Palestinian reconciliation more important than Erdoğan’s Gaza visit

Palestinian reconciliation more important than Erdoğan’s Gaza visit

Ankara’s angry reaction to remarks by U.S. Secretary of State John Kerry urging Prime Minister Recep Tayyip Erdogan to postpone his Gaza visit at the end of May is actually another reflection of how domestic politics has spread into Turkey’s foreign policy domain.

After all, Kerry is not the only one urging Ankara to postpone the visit. Officials from the Palestinian Authority (PA) attached to President Mahmoud Abbas have also come out urging the same thing, on the grounds that this visit at a sensitive moment in PA-Hamas ties would be divisive for the Palestinians.

It is an open question if Ankara would have reacted in the same way if President Abbas had said this openly during his visit to Turkey over the weekend, in the same way that Kerry did in Istanbul just before him. The bet is that the response would have been milder and less - if at all - “reprimanding.”

But coming from a senior U.S. official, the government of a country like Turkey - where anti-Americanism has always been high - could not afford to brush Kerry’s remark aside, because of the way this could have been used against it by domestic rivals.

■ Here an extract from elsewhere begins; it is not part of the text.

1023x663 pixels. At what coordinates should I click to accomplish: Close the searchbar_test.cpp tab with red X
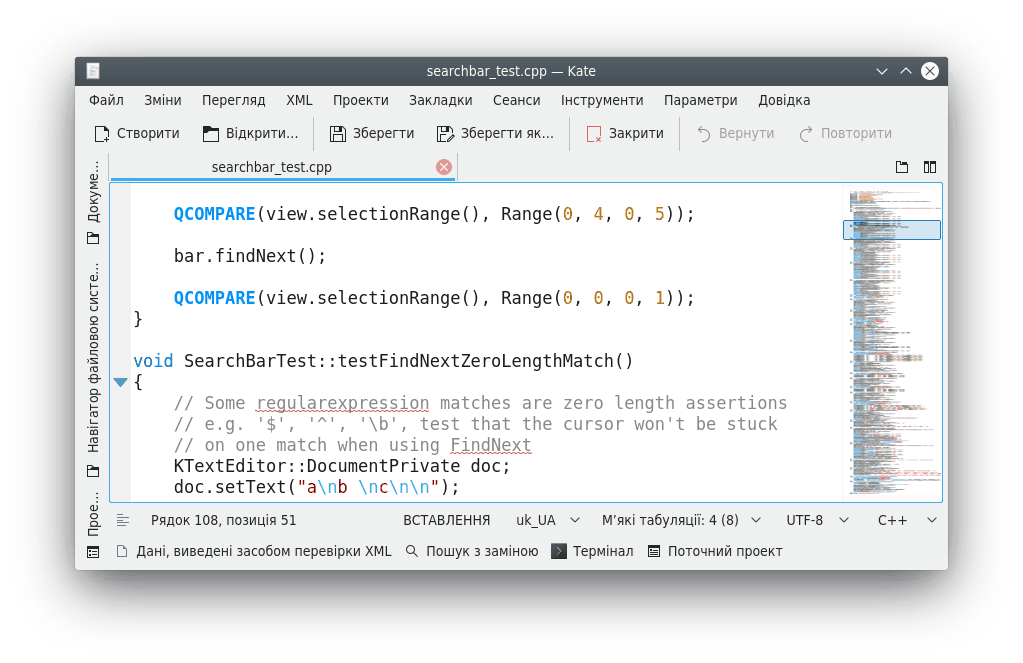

This, then, is the context in which the words of Deputy Prime Minister and Government Spokesman Bulent Arınç should be taken, when he said: “Only our government decides where and when our prime minister or another Turkish official will go. It is not in a position to seek the permission or acceptance of any authority.”
Arınç’s remarks – which had to be made to for domestic consumption - will of course not change a thing in terms of Turkish-U.S. ties, which have already these past few months weathered worse storms. The American side, on the other hand, should be aware of Turkish sensitivities by now, so Kerry’s public remarks about Erdoğan’s proposed Gaza visit can still be taken as a diplomatic gaffe by Washington.

This, however, is an academic debate at this stage. What is relevant is that there is some validity to the concern that Washington and the PA are expressing about an untimely visit by Erdoğan to Gaza. It appears that Foreign Minister Davutoğlu is also aware of the sensitivity of the issue, if we are to judge by his remarks quoted by Hürriyet Daily News editor-in-chief Murat Yetkin yesterday.

“The main parameter of Erdoğan’s visit to Gaza is not what Kerry said,” Davutoğlu, whose ministry is now also engaged in the normalization process with Israel, was quoted as saying. “It is the reconciliation talks between the Palestinians … If the Palestinians agree, it may be possible [for Erdoğan] to go to Gaza with Abbas” he said, going on to indicate that Ankara had been discussing the matter with President Abbas and Hamas leader Khaled Meshaal.

Davutoglu’s remarks are realistic and point to the real issue here, which is the reconciliation between the two estranged Palestinian camps, in order for them to enter the Middle East peace process in a unified manner.
Erdogan’s Islamist sympathies may be driving his desire to visit Gaza. He is no doubt aware that such a visit will be splashed across papers in the region, which would not be bad for his public image in the Middle East, especially when many Islamists are looking at Ankara’s reconciliation process with Israel with suspicion.

This, however, is the moment when Erdoğan must decide if he wants Turkey to be a major player in the Middle East, or appear to be a country that is supporting factionalism among Muslim entities. Contrary to what Erdoğan and Davutoğlu are saying, Turkey has actually lost ground in terms of its presence in all the major political processes involving the region, as it has lost its traditional neutrality on many key issues.

If Turkey wants to regain its influence, it is clear that this will not come about by being a spoiler because of the ruling party’s Islamist sympathies. It will only come about if Turkey is once again an impartial country with open channels to all concerned parties.